Areópago

Para hablarle a la gente

Hay actualmente un debate sobre todo en los noticiaros de televisión y radio; un poco menos en las noticias de prensa. Sucede que según la Constitución, el espacio aéreo es propiedad de la Nación, que mediante leyes, se faculta para concesionario a la llamada iniciativa privada, siempre por tiempo acortado, que puede ser renovable. Tanto la televisión como la radio operan en el campo de la concesión, razón por la que muchas veces tienen que andarse con cuidado con relación a lo que dicen o publican, dado que un malentendido puede terminar con el negocio. Pero en cuestión de negocios, las circunstancias cambian mucho, y se puede llegar al hecho de que las concesionarias tengan un capital descomunal que pone a temblar al Estado, cuando éste quiere intervenir. Pueden hacer despropósitos, como aconteció con la famosa “Ley Televisa”, que al último, un grupo de aguerridos legisladores tumbó, acudiendo a la Suprema Corte de Justicia.
     Pero no faltan organismos civiles que estudiando bien el asunto,  año tras año empujan a que el Estado asuma su papel en las concesiones que da, y que favorezca al público consumidor de los servicios de las concesiones de televisión y radio. Cuando llegan las elecciones para la renovación de poderes del Estado, el desorden de algunas concesiones, ha sido mucho, la presión ha sido desmedida cuando apoyan a candidatos que favorecen sus negocios y eso ha quedado registrado en la conciencia popular como un desatino grave que no deja el ejercicio pleno de la democracia. Las concesionarias no se han quedado de brazos cruzados, cuando han logrado ¿por qué medios?, tener en el Congreso lo que se ha dado en llamar “tele-bancada”.

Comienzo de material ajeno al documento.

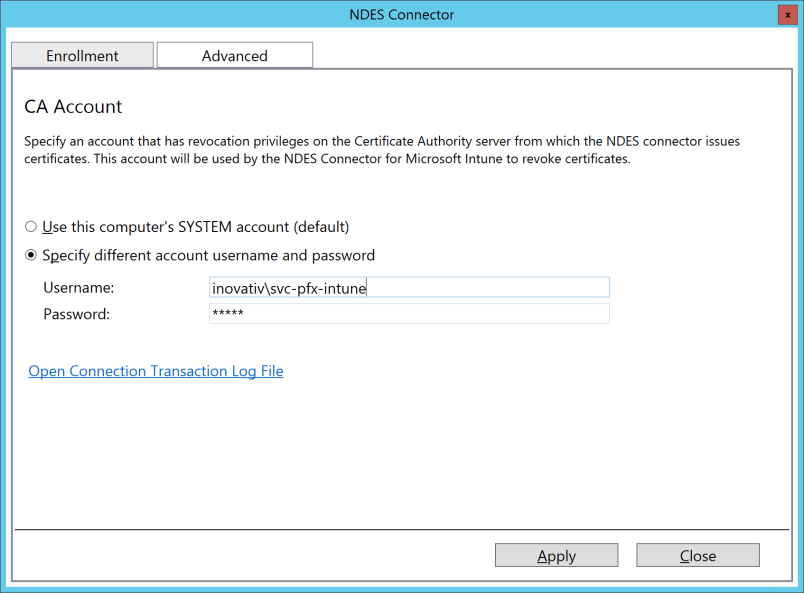Click the red close icon in title bar
The height and width of the screenshot is (593, 804).
click(x=784, y=14)
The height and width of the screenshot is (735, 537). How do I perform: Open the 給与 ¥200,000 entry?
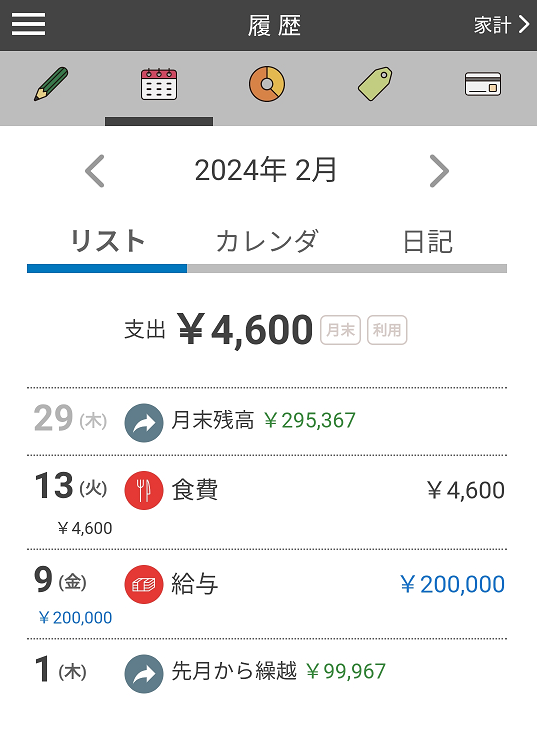pos(267,594)
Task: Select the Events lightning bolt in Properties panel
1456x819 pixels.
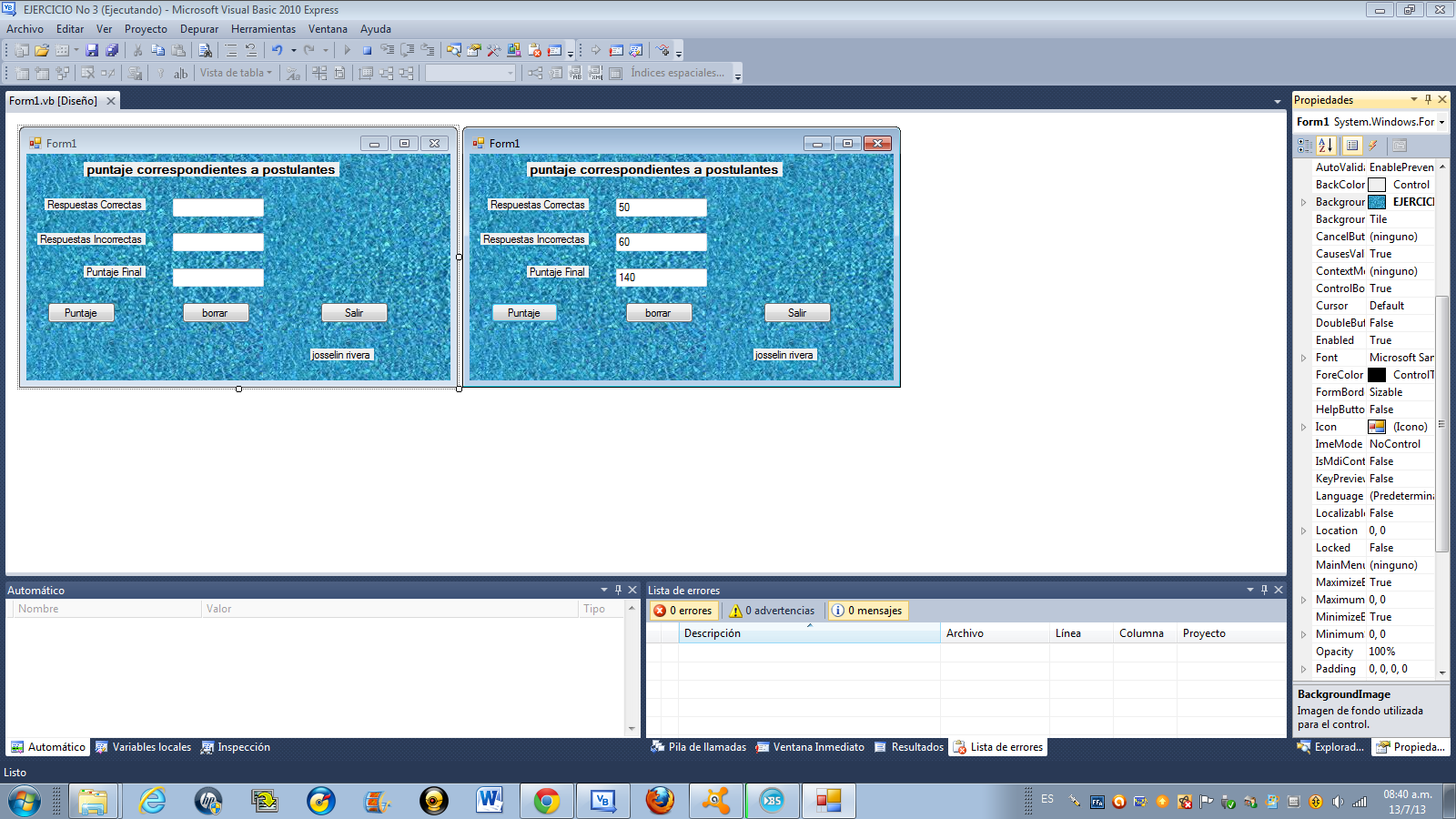Action: (1373, 146)

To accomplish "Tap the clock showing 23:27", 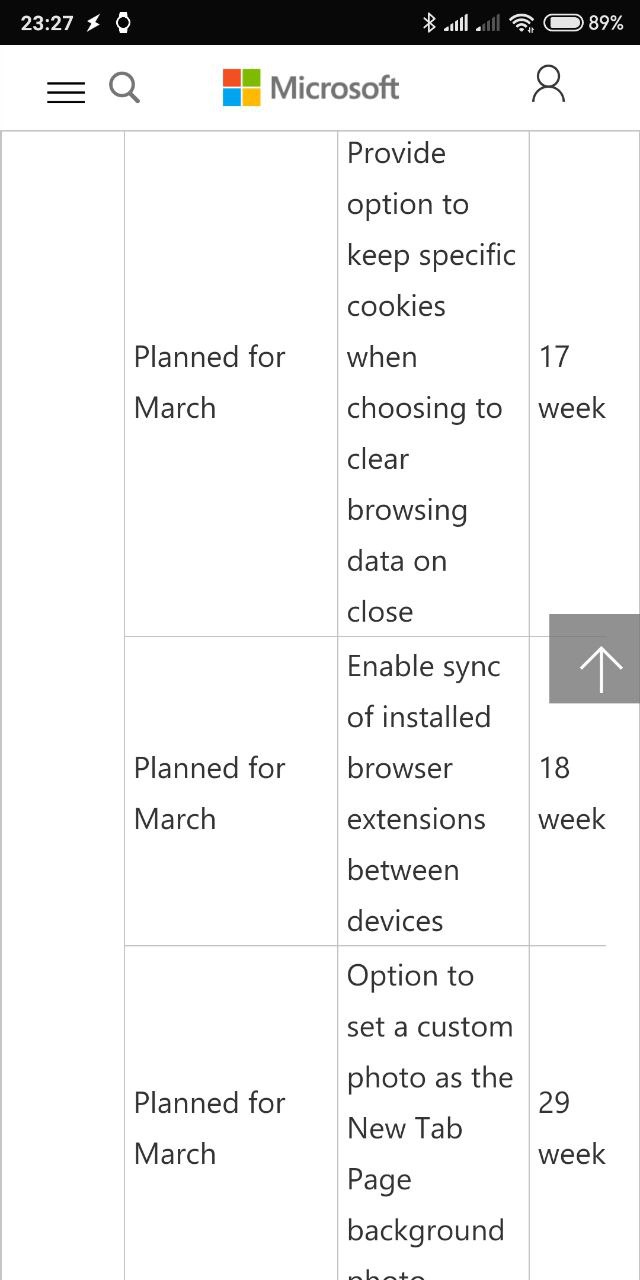I will click(x=47, y=22).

     El año pasado se dio una nueva ley que conmocionó a los concesionarios de televisión y radio. Con la nueva ley, constituyeron nuevos organismos para que vigilaran el tamaño, sobre todo en televisión, de las concesiones. A los que tenían las características de un monopolio nacional, les llamaron “preponderantes”. Hace poco salieron en la lista de preponderantes, por lo pronto, Televisa, Canal 13, Dish, Telcel. El pleito entre gigantes de la comunicación televisiva es descomunal.
     Pero este asunto que es tan serio, la inmensa mayoría del pueblo, que debería de estar participando, no se da cuenta en qué consiste. Hace no mucho tiempo se efectuaron las últimas elecciones federales y poca gente sabe el mal que hicieron a la democracia las compañías televisoras y radiofónicas, ocultando la despolitización que representaban las tarjetas de crédito, los obsequios de tinacos, varillas, cemento.  No cabe duda que un regalo a gente pobre o gente rica, despolitiza y en el fondo no permite que se la hable a la gente a ras del piso, don pisan sus pies.